At this point, I really should be rewriting my code to make it more efficient. Training our SOM for 800 iterations takes approximately 36 minutes, after which we confirm a suspicion that 0.8 is an inappropriate value for alpha. Training simply takes too long and better results are not necessarily achieved.

A Comparison of Learning Rates

Performance

Not surprisingly, training an m X n SOM of n_dim dimensions takes much longer for a 20 X 30 100-dim map than it does for a 10 x 15 50-dim map. By measuring our training times under a variety of conditions, we can get a better idea of how certain components may contribute more heavily to training time.

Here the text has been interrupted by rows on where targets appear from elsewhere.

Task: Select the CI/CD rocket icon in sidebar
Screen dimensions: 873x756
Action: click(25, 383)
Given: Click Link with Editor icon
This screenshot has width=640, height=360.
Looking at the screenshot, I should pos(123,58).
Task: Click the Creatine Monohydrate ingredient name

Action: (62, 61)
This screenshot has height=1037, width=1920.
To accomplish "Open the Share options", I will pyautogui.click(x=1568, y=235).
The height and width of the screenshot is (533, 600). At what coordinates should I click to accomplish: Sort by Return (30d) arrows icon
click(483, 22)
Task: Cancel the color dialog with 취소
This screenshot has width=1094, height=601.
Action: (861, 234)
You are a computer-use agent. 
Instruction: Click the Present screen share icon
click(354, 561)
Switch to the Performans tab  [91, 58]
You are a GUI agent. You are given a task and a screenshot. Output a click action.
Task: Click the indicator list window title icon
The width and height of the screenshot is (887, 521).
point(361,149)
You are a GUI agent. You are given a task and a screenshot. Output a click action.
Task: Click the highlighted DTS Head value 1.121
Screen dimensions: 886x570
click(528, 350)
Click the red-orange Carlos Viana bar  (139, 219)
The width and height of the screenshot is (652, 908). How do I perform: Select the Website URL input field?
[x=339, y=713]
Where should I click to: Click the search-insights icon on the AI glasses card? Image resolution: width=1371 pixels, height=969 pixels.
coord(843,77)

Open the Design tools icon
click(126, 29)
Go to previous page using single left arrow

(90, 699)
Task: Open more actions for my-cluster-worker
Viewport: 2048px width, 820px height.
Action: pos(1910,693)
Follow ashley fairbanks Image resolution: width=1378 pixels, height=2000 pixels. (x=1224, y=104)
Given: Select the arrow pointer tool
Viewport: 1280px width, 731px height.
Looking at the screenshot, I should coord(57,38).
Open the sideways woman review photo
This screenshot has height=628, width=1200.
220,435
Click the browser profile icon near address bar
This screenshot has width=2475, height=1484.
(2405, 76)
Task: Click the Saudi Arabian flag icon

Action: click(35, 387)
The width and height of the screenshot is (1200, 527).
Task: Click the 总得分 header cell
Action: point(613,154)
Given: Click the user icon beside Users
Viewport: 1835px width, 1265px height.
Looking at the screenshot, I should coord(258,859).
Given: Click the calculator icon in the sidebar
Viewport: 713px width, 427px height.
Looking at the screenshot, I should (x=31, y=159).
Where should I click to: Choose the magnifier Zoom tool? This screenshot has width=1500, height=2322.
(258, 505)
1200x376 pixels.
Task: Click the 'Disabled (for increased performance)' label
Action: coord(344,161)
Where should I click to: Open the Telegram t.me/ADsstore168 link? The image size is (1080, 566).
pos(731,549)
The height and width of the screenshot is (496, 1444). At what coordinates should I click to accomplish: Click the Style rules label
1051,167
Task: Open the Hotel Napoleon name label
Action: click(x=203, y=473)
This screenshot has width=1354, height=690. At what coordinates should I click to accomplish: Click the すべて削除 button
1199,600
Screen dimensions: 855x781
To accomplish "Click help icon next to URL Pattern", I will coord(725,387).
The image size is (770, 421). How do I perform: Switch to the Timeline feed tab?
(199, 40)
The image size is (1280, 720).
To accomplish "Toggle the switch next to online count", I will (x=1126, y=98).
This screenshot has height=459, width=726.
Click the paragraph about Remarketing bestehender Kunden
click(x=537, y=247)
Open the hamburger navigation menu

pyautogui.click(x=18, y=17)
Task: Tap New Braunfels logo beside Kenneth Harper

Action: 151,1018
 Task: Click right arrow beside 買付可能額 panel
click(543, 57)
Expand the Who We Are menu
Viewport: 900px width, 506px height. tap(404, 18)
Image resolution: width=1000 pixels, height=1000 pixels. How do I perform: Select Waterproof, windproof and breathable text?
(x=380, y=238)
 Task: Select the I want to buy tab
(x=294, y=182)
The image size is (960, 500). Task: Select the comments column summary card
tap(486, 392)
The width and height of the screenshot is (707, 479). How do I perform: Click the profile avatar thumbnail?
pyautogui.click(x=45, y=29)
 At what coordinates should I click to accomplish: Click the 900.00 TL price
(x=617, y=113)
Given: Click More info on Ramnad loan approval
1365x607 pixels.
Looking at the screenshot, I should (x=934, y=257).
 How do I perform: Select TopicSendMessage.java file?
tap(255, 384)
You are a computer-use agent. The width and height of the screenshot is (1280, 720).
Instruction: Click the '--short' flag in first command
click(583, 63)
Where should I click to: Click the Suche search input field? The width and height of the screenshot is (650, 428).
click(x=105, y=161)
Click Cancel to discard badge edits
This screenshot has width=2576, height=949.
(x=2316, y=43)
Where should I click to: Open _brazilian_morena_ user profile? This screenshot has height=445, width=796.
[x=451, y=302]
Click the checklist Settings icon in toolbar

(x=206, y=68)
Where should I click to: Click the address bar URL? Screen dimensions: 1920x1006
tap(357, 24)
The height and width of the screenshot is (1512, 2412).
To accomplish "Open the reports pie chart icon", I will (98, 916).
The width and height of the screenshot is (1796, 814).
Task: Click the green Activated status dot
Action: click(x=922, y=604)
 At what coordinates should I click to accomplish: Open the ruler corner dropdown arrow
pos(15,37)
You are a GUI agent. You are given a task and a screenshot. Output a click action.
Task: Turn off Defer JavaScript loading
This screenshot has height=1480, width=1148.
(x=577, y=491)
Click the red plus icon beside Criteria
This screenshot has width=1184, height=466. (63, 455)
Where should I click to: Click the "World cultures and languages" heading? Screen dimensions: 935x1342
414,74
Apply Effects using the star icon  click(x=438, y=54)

Below are the results of the benchmark.




Further Development

There are a number of ways this implementation could be further improved. A good start would be adding some argparse functionality as to better guide the output. Additionally, it would make more sense to rename local variables to be data-neutral, as SOM are not just useful for comparing countries. Since SOMs are also inherently computationally expensive, particularly as the observations increase, incorporating multithreading might generate faster results. In its current state, it runs in polynomial time and is far too expensive computationally to compare large datasets.